Estratto
----
Questo ha comportato non solo lo spazio per il recupero del Cainano ma anche la cessione di ingenti quote di voto dalla sinistra a Grillo. Non si può infatti ignorare il calo di voti del Pd e la crescita dei grillini, sicuramente elementi collegati, spesso sul territorio, dove le amministrazioni di sinistra non si sono dimostrate sufficientemente sensibili ai veri temi cui l’elettorato e la cittadinanza erano interessanti. La sinistra ha perso il confronto, pur con questa risicata maggioranza numerica: possiamo fare tutte le analisi che volete ma, in definitiva, la motivazione è una sola. Monti.

Torniamo a B.: credo che neppure il Pd possa risuscitarlo da una botta di questo tipo. Berlusconi è stato mollato da tutto l’elettorato realmente reattivo alla realtà, questo è ciò che emerge seriamente dalle elezioni. Possiamo riflettere su un consolidamento di una decina di milioni di persone che lo votano comunque – una certa, piccola, percentuale ha votato le liste correlate per osteggiare la sinistra e nella speranza di una crescita per il futuro: questa la scelta di Meloni e Crosetto, per esempio – ma è un flusso in buona parte costruito sulle promesse vacue della campagna elettorale, un exploit che può essere fermato da un competitor dotato di anche solo un minimo di capacità comunicativa (e di uno staff all’altezza). E da una proposta all’altezza nel reale centrodestra, che chiami a sé gli stakeholder dei voti liberisti e della destra moderata.
----
Sfida
Riscrivi per favore la parte dell'estratto che si apre con le parole contenenti "Questo ha comportato" e si chiude con "una sola. Monti.", cambiando "confronto" in "duello".
----
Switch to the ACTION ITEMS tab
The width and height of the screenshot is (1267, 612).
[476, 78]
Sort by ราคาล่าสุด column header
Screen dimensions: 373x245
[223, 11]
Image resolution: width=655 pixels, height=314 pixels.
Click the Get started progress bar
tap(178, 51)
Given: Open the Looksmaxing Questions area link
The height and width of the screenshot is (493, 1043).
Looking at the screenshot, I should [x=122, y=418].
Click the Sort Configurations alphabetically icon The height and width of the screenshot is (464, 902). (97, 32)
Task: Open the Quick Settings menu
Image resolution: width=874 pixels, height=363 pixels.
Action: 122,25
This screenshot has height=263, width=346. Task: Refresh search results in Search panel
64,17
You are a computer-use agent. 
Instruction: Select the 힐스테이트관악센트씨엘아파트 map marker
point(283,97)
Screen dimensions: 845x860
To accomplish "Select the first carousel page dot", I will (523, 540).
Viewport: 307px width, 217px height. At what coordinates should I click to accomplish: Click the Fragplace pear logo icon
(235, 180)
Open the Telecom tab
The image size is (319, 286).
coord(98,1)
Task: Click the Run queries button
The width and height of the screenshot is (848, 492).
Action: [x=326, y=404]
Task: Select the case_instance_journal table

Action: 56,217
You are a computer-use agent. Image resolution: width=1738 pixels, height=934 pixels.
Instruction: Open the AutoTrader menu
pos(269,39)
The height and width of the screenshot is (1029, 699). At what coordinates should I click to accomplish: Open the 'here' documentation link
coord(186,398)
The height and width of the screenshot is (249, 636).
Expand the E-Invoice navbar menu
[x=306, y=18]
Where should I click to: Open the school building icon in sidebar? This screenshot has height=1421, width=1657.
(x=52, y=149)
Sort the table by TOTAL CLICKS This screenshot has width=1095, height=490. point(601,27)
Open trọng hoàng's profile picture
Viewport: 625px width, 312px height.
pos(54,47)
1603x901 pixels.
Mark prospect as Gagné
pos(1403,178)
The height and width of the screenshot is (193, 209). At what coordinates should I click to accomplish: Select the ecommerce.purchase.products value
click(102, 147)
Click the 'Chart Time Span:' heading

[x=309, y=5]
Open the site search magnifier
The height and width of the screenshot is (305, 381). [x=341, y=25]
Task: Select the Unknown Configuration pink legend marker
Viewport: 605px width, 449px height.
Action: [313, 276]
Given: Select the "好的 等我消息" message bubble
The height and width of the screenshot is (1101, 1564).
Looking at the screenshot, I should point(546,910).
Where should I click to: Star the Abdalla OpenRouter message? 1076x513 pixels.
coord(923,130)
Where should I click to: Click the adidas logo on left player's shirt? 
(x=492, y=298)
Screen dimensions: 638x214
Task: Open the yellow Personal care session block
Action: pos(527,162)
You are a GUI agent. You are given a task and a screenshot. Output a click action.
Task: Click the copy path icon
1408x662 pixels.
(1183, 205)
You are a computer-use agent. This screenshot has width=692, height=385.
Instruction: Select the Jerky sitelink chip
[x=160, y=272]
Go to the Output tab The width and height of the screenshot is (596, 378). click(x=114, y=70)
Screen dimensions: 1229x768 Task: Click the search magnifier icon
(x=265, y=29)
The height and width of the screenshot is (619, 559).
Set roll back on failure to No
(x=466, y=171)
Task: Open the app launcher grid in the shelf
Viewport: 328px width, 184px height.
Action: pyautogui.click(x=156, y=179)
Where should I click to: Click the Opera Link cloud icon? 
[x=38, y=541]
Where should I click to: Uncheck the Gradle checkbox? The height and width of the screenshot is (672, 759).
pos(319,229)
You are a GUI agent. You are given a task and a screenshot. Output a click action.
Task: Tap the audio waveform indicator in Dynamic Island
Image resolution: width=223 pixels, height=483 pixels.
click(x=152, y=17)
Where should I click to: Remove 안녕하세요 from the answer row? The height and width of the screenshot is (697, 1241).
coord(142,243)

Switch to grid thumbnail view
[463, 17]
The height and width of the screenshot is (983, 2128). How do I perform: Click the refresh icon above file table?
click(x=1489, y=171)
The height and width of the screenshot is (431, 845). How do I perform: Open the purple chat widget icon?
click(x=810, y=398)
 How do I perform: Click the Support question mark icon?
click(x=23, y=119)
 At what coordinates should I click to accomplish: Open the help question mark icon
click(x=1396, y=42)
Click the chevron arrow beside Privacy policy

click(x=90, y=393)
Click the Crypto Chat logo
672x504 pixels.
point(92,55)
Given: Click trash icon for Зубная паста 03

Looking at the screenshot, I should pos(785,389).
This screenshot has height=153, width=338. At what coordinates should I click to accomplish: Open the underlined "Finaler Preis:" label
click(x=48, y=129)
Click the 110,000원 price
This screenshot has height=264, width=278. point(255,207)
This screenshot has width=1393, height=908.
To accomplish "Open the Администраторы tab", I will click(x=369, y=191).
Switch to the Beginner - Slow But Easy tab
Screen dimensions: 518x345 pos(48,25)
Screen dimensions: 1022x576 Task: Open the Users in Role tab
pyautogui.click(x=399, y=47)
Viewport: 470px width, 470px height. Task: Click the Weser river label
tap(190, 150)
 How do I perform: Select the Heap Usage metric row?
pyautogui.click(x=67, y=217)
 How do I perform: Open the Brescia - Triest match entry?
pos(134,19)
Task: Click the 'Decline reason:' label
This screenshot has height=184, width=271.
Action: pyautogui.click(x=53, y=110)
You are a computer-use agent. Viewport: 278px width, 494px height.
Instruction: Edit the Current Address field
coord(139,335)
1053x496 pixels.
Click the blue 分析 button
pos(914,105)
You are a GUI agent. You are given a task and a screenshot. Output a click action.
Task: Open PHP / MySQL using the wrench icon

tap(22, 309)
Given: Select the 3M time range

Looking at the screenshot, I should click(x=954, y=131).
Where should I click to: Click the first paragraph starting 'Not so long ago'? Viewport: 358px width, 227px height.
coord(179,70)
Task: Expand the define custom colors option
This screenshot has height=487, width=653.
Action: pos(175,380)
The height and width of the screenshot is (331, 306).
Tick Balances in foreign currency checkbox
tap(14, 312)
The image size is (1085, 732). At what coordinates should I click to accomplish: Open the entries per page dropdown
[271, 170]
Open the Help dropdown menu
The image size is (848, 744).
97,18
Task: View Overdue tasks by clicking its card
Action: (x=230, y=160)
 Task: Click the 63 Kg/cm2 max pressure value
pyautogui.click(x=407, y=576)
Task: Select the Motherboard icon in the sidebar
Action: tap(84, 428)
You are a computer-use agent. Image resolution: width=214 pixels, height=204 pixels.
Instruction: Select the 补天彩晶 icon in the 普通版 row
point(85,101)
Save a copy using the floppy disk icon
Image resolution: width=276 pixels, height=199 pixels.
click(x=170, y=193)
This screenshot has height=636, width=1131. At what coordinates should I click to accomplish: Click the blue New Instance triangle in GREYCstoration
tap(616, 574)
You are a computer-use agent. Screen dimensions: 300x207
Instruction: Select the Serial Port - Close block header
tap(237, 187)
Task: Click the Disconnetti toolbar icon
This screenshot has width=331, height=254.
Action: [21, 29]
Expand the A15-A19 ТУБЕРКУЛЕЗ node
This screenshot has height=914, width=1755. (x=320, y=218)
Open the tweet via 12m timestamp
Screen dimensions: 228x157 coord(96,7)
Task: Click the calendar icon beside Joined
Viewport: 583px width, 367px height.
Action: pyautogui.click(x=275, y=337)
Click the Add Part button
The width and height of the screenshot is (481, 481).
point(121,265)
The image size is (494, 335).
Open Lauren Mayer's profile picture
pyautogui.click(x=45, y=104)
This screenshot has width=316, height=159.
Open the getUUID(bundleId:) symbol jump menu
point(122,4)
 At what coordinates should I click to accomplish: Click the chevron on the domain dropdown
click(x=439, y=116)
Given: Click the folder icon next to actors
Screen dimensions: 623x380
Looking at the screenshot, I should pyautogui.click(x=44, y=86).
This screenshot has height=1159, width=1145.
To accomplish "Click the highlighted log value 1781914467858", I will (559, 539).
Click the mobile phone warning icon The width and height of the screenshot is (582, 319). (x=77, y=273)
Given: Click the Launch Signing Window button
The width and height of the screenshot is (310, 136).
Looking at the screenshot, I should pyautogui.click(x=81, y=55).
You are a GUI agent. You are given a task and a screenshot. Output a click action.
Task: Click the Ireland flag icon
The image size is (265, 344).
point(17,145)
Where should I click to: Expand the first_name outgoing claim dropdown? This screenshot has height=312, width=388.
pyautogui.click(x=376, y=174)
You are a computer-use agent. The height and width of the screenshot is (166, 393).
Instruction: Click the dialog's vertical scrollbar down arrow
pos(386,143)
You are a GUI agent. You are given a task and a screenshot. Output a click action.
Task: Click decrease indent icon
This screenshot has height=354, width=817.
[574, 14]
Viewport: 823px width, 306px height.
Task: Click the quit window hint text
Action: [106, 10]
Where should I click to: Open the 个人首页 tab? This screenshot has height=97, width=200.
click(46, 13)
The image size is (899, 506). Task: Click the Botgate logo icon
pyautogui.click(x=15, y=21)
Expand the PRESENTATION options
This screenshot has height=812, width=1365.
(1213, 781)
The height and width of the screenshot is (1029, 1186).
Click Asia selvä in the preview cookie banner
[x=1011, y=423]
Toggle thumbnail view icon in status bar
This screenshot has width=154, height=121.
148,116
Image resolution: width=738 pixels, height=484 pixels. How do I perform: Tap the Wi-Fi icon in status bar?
----
La risposta
Questo ha comportato non solo lo spazio per il recupero del Cainano ma anche la cessione di ingenti quote di voto dalla sinistra a Grillo. Non si può infatti ignorare il calo di voti del Pd e la crescita dei grillini, sicuramente elementi collegati, spesso sul territorio, dove le amministrazioni di sinistra non si sono dimostrate sufficientemente sensibili ai veri temi cui l’elettorato e la cittadinanza erano interessanti. La sinistra ha perso il duello, pur con questa risicata maggioranza numerica: possiamo fare tutte le analisi che volete ma, in definitiva, la motivazione è una sola. Monti.